Exercise details:
Only the images get left out; everything else in the records is to be transcribed exactly.

Data listing:

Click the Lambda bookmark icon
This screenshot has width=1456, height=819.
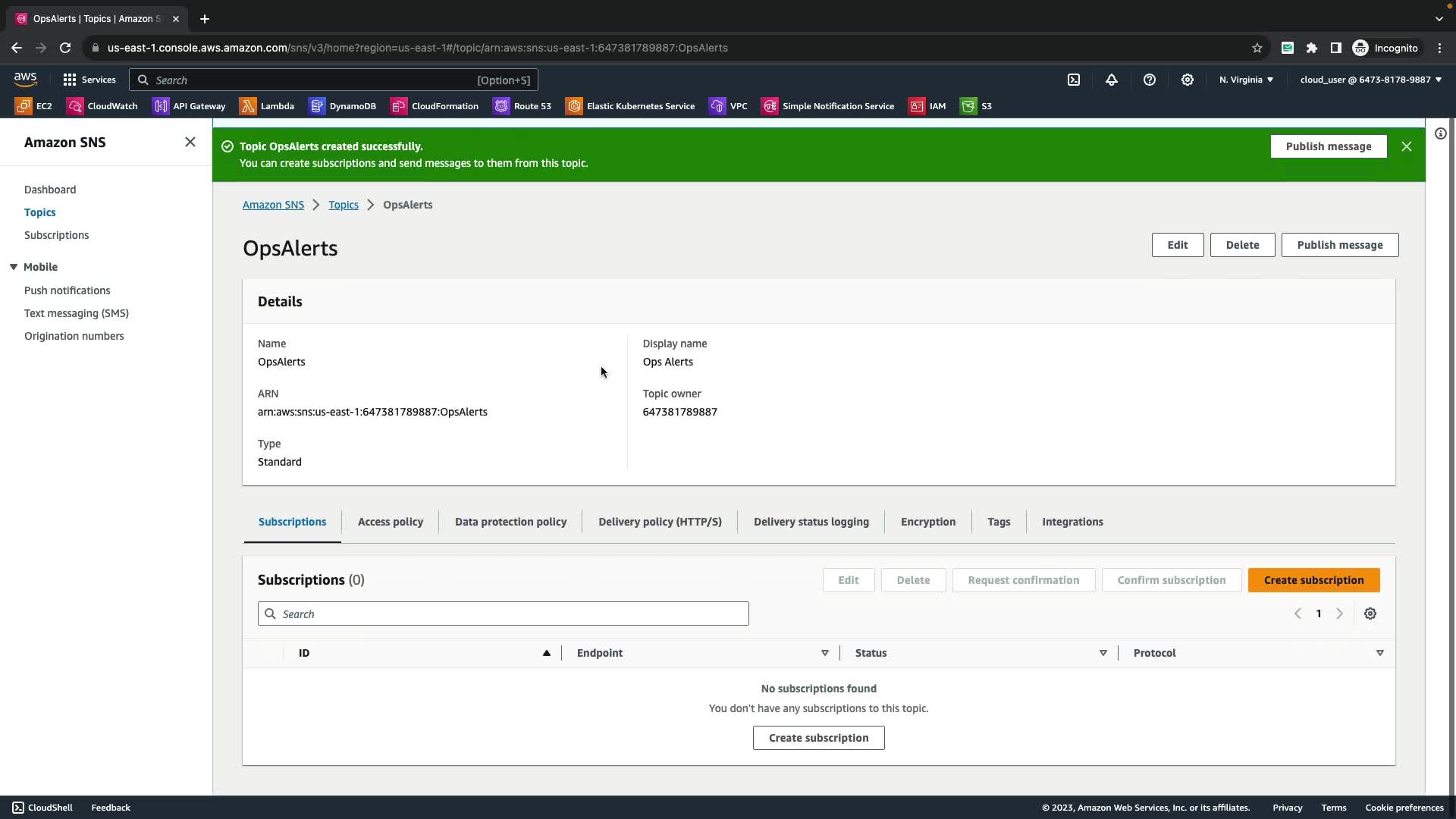click(x=248, y=106)
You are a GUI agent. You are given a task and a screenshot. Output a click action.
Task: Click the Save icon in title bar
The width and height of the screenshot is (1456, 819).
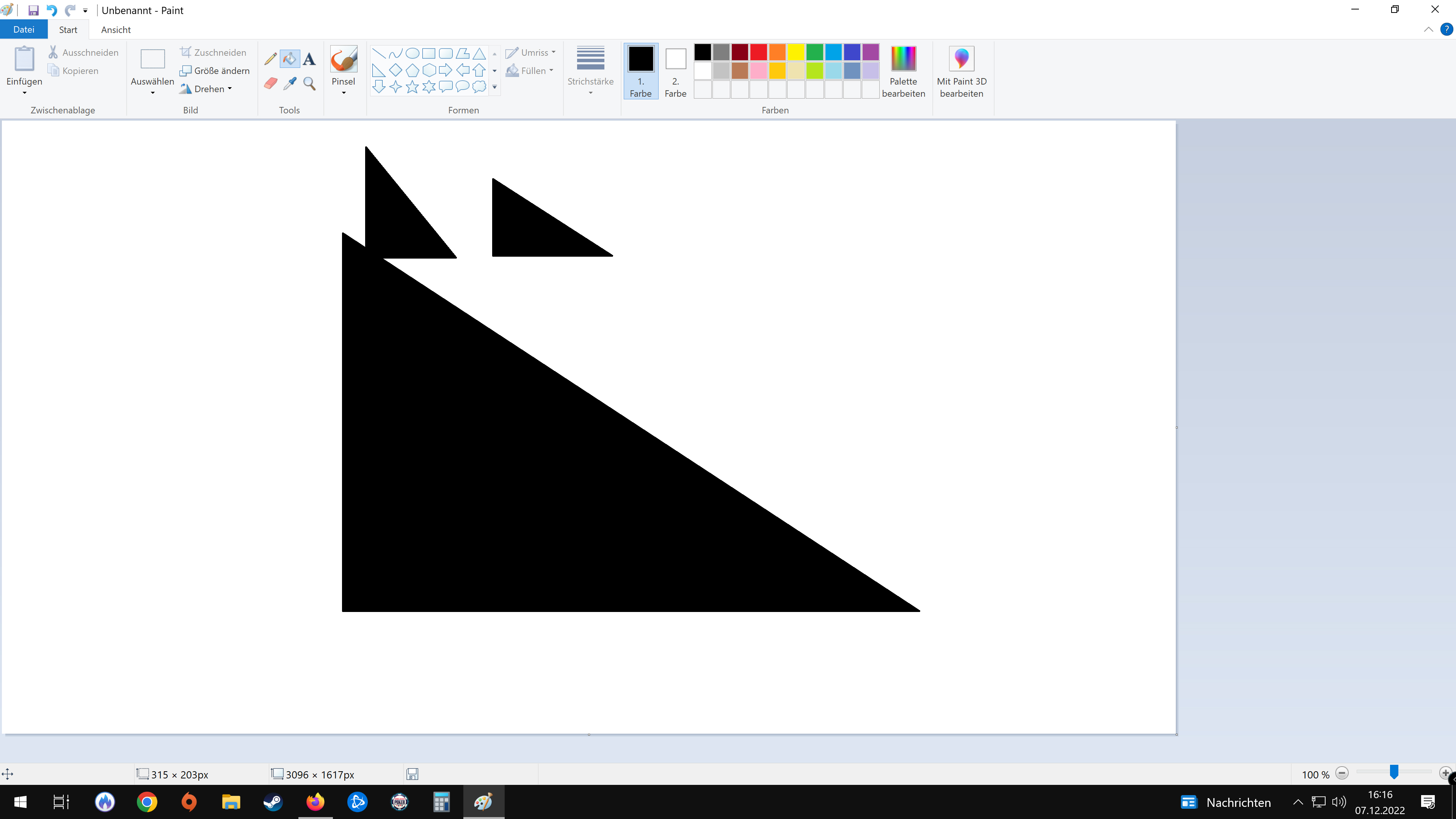click(x=33, y=10)
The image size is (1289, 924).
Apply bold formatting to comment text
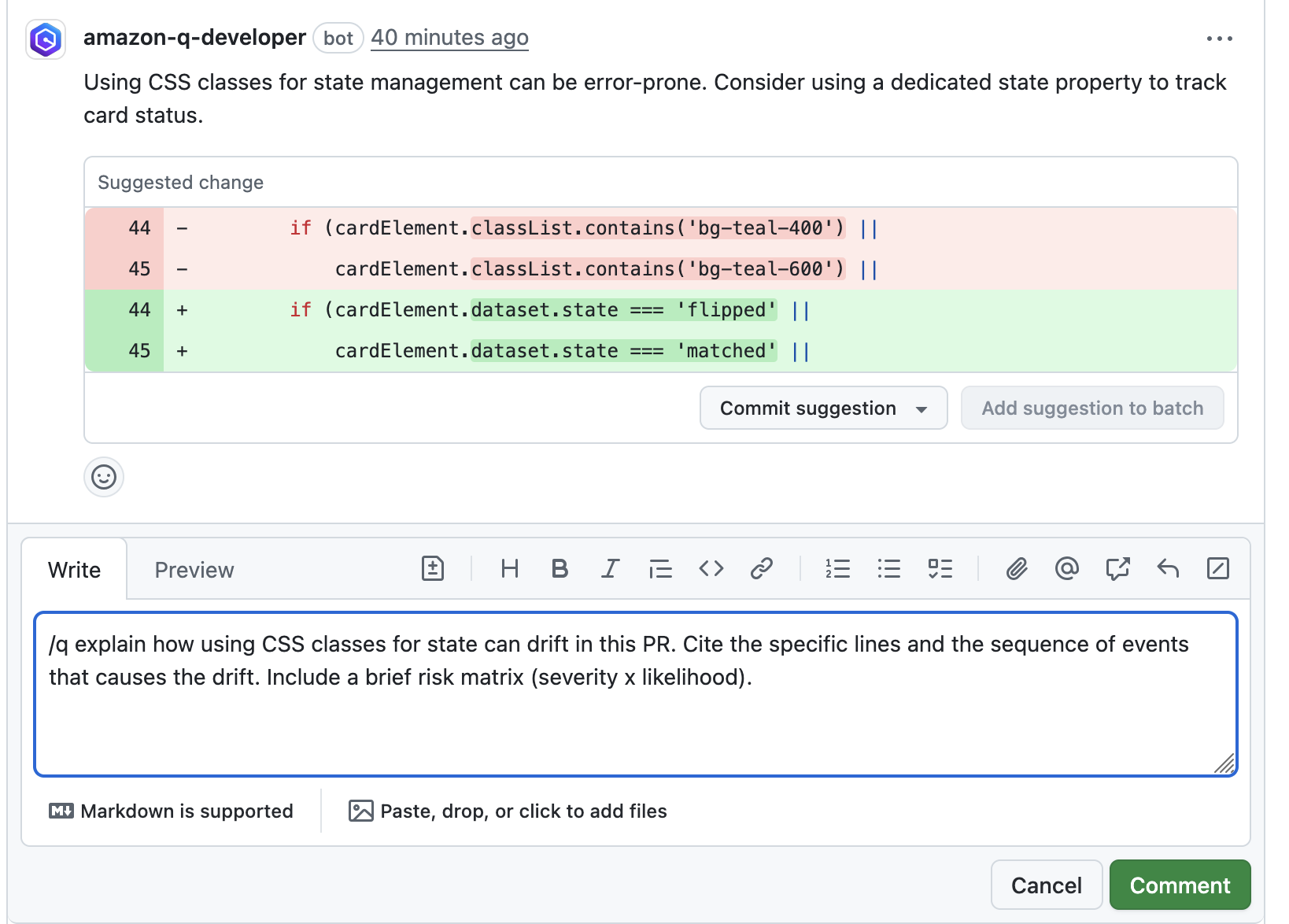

Result of the task:
Click the Lambda bookmark icon
This screenshot has width=1456, height=819.
click(x=248, y=106)
You are a GUI agent. You are given a task and a screenshot. Output a click action.
Task: Click the Save icon in title bar
The width and height of the screenshot is (1456, 819).
click(x=33, y=10)
The image size is (1289, 924).
Apply bold formatting to comment text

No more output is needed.